Sugarloaf Ranch was to be the future home to Peter Michael Winery, the next monumental task was to find the best people to care for the land and begin the arduous feat of planting vineyards—this was met with much skepticism. Spanning over 750 acres (303 hectares) up the steep slopes of Mount Saint Helena, many thought it would be impossible, let alone prove to produce a world-class claret. We were very fortunate. Scott Rodde, our president, had discovered Helen Turley as our first winemaker and Alan Peirson as the estate manager. While I coerced my young boys to participate in the first planting of Les Pavots vineyard, many talented individuals contributed to the founding of the winery and bringing the vision to reality, but several caretakers have worked the land and vineyards for over twenty years and continue to do so today.

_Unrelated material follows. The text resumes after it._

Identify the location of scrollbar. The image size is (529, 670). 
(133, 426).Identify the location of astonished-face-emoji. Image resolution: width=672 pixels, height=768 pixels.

Maintaining the ranch with so many moving parts is no small undertaking. Herb Westfall has been the man for over the last twenty years. No regular hours, no routine jobs. Things going wrong in the small hours whilst a storm is in full spate or fire breaking out somewhere are met with a resolute “we’ll fix it” attitude, and sure enough, it is. The family and business often depend upon Herb; it’s been like that since he was a boy.

Herb, pictured here as a child, is a native of Knights Valley. His family home was adjacent to the Knights Valley Ranch, and his father mined cinnabar on the property in the ’60s.

For over twenty years, Herb and his team manage all aspects of the ranch, from forestry to the engineering of Côte Deux Mille.

Over thirty years ago a young vineyard manager arrived and instantly started reorganising the vine layout on the mountain. He hasn’t stopped. Javier Aviña decided he was going to stay and build some of the most astonishing vineyards in the world. The extraordinary thing is that he doesn’t look any older than he did those years ago, but the vines do.

Javier worked in vineyards for a short time before joining the team over thirty years ago. Since his arrival, he engineered and manages all vineyard sites alongside his dedicated teams.